About this task:
Restate word for word every line from the top of the data below down through the line that holds "Given: Click the East US location value".

#### Given records ####

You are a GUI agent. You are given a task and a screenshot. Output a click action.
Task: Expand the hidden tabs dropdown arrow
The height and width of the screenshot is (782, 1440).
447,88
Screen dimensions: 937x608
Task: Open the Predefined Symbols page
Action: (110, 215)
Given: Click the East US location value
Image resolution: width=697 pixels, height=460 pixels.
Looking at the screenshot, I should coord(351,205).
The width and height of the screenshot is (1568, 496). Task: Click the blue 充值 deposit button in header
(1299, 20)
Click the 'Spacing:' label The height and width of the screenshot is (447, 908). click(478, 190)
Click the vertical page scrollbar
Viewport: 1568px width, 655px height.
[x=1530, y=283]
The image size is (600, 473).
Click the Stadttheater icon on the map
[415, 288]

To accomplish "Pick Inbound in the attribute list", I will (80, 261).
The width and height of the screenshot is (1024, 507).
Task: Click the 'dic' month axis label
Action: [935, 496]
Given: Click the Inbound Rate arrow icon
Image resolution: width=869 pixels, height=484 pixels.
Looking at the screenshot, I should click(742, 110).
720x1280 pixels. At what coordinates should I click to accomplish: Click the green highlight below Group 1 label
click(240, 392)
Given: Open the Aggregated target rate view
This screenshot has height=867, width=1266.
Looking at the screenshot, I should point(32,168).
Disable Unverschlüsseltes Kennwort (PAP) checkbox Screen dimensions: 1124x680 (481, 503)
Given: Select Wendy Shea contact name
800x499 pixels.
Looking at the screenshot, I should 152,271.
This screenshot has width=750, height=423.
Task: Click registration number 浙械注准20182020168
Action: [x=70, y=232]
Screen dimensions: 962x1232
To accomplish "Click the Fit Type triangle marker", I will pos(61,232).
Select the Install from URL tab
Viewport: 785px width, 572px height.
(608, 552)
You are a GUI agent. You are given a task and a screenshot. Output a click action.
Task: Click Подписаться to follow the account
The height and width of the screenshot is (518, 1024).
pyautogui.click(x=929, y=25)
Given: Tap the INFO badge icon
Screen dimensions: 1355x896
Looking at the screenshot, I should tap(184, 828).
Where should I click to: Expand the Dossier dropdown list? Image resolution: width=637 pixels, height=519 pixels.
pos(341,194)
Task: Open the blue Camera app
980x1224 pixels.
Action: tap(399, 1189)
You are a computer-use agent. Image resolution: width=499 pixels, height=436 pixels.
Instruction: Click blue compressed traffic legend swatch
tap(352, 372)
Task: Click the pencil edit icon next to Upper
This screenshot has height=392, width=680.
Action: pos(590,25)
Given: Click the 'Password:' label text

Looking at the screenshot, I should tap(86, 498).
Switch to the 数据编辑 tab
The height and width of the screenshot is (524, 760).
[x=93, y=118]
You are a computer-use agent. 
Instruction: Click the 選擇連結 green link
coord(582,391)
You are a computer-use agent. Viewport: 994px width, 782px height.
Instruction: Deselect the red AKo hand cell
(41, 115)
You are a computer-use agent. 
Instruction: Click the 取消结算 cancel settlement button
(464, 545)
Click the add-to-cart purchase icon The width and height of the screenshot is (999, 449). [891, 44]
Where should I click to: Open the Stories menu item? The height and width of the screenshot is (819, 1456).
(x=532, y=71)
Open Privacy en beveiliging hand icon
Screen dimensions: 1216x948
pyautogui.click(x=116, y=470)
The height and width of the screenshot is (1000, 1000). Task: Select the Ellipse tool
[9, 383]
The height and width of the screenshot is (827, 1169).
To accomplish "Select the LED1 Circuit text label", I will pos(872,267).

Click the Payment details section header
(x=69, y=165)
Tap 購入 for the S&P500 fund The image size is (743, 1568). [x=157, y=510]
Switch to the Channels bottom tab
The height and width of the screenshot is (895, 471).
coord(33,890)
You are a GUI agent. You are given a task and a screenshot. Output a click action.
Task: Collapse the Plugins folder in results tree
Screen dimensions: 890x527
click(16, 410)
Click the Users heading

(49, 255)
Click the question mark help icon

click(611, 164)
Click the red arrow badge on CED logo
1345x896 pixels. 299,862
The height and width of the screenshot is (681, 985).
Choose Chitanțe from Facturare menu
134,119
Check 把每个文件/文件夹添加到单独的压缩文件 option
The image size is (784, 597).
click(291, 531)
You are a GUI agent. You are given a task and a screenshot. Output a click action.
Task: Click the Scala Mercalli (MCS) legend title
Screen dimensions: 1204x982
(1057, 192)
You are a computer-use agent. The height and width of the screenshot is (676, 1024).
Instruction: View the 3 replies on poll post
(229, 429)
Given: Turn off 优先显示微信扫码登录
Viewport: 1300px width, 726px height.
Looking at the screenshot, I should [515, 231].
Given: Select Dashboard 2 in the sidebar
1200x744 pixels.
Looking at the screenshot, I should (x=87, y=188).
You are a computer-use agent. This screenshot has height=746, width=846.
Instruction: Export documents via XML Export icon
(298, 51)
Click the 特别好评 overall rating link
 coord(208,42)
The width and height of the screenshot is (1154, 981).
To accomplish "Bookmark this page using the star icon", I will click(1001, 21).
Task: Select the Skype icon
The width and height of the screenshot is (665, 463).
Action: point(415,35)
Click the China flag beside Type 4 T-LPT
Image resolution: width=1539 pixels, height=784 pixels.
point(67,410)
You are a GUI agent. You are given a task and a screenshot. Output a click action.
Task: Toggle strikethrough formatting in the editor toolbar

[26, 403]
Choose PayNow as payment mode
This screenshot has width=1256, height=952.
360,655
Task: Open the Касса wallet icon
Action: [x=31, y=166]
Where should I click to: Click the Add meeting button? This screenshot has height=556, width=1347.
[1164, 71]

####

Solution below:
You are a GUI agent. You are given a task and a screenshot. Output a click action.
Task: Expand the hidden tabs dropdown arrow
The height and width of the screenshot is (782, 1440).
447,88
Screen dimensions: 937x608
Task: Open the Predefined Symbols page
Action: (110, 215)
Given: Click the East US location value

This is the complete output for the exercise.